A voiceover tells us that “this was not just a matter of chance; these strange things happen all the time.” Well, maybe not that strange thing! But it is meant to set the stage for the kinds of strange things that do happen all the time, particularly in Southern California. There is, for instance, some considerable humor in Frank’s “Seduce and Destroy” ministry to the inexhaustible gullibility of the Californian market for self-improvement. Among the things that Frank promises to teach his credulous audience are “How to turn that ‘friend’ into your sperm receptacle” and “How to fake like you are nice and caring.” The rawness of his misogyny is meant to be comic, but also has its serious side, which includes his rhetorical question: “When things go wrong, do you think they’re going to be there for us?”

As it happens, it was his father who was not “there for” him, or for his mother when the latter was dying of cancer. This is what has led to his estrangement from his father. But his response has been to reinvent himself completely. His publicly-offered biography includes a much-loved father who died when he was young and a still-living mother—whose words to her son about Seduce and Destroy are said to be: “You go get ’em, honey.” When an interviewer begins to pick at his story, he tells her: “Facing the past is a way of not making progress; that’s an important element of ‘Seduce and Destroy’….The most useless thing in the world is that which is behind me.
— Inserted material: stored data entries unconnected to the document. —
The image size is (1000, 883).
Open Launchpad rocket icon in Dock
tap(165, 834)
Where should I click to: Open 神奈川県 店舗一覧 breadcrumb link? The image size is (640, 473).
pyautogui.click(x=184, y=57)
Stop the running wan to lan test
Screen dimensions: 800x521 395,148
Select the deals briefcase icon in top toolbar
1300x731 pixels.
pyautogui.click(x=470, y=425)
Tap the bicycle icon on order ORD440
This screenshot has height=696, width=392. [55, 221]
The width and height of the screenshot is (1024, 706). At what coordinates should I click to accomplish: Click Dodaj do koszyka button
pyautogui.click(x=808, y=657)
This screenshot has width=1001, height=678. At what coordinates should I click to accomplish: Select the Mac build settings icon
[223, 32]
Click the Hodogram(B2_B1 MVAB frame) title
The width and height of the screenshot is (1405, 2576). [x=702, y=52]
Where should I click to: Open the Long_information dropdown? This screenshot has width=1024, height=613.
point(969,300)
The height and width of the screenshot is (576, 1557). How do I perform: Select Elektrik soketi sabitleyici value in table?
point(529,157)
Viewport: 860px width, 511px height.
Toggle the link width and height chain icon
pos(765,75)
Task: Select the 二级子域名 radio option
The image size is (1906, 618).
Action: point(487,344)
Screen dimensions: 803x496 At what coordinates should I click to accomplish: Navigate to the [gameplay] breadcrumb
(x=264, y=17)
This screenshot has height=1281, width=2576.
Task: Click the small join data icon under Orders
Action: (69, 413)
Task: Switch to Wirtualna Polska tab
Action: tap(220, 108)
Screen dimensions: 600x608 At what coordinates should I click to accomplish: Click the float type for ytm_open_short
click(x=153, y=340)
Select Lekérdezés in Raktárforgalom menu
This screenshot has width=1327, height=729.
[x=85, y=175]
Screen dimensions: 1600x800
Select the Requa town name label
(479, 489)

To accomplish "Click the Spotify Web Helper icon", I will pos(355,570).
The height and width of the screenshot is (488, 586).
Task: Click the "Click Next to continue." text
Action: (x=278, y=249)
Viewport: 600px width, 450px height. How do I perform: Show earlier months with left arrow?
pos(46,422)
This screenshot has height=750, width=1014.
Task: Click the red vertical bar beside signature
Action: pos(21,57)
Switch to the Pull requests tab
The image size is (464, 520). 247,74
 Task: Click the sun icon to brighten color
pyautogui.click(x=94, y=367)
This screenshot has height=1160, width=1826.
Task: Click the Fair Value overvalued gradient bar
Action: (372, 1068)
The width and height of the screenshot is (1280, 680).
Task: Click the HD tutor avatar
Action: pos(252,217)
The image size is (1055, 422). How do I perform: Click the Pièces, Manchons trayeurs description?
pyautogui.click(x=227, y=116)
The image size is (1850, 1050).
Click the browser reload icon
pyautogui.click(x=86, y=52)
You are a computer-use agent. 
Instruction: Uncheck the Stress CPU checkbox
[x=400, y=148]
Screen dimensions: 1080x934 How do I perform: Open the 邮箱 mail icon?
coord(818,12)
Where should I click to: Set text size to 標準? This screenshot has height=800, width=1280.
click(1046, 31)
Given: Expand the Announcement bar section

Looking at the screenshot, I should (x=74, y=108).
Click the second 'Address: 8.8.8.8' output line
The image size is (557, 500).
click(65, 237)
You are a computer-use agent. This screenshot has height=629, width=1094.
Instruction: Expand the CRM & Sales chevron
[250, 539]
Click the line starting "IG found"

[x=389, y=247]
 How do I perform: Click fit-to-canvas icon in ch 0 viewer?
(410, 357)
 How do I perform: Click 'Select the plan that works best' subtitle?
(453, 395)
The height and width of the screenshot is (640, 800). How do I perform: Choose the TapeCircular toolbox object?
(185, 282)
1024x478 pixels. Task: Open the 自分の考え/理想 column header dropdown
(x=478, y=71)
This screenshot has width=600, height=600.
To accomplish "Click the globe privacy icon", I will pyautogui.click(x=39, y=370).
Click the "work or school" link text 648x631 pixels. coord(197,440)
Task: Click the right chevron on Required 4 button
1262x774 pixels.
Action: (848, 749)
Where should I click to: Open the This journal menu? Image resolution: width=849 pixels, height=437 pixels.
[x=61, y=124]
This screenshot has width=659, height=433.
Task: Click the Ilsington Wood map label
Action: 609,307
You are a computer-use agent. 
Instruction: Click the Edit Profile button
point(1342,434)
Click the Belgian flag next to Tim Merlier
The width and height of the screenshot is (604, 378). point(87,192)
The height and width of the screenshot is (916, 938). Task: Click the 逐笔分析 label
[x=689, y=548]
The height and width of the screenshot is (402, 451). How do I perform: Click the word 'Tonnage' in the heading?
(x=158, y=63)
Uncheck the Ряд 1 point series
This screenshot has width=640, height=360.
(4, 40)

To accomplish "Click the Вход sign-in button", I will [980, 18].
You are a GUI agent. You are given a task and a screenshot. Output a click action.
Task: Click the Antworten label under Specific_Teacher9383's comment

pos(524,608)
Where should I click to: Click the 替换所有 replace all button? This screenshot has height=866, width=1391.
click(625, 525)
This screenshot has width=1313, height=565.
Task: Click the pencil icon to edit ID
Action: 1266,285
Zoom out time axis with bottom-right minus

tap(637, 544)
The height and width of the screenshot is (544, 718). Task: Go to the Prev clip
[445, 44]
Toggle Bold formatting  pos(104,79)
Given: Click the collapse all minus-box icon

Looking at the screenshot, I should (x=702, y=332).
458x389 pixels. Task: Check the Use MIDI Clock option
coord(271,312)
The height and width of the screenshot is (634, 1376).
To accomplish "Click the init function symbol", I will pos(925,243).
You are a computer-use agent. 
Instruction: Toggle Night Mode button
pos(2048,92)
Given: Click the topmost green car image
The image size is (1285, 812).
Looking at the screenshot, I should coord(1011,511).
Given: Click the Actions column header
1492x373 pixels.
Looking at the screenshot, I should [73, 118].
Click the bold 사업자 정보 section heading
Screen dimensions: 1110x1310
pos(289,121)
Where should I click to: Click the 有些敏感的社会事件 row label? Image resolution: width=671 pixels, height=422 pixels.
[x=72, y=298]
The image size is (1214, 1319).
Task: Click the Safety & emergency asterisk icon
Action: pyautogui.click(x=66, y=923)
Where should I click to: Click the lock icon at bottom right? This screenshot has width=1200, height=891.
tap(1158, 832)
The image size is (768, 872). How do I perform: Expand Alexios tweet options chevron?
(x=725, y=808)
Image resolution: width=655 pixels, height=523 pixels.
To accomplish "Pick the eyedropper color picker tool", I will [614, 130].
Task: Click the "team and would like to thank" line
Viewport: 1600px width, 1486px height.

Chapter Three.” Needless to say, this is not the opinion of Paul Thomas Anderson. Past and present have to be made to face each other here, not only in Frank and Earl’s case but also those of Linda, Jimmy Gator and Claudia, and Donnie, the ex-quiz kid.

When Earl begs the nurse, Phil, to find his son so that there might be some kind of reconciliation before he dies, Frank’s tangled skein of fictions begins to unravel—yet it is replaced with a truth that looks like corny fiction. “I might sound ridiculous,” says Phil to Frank’s assistant on the phone, “like the scene in the movie where the guy’s trying to reach his long lost son. This is the scene in the movie.” Like Mr Anderson himself, Phil thinks that “they have those scenes in the movies because they really happen.” This observation helps to prepare the stage for a climactic rain of frogs which serves as a catalyzing event in the lives of all these characters. Although “we generally say, if that were in a movie, I wouldn’t believe it,” once again we are made to understand that “strange things happen all the time.” Or, as Stanley says, whose confrontation with his father has to be squeezed in too: “It happens. This is something that happens.” The point is rather over-demonstrated and made at a cost to the film’s emotional power, but there’s a lot to like about it anyway.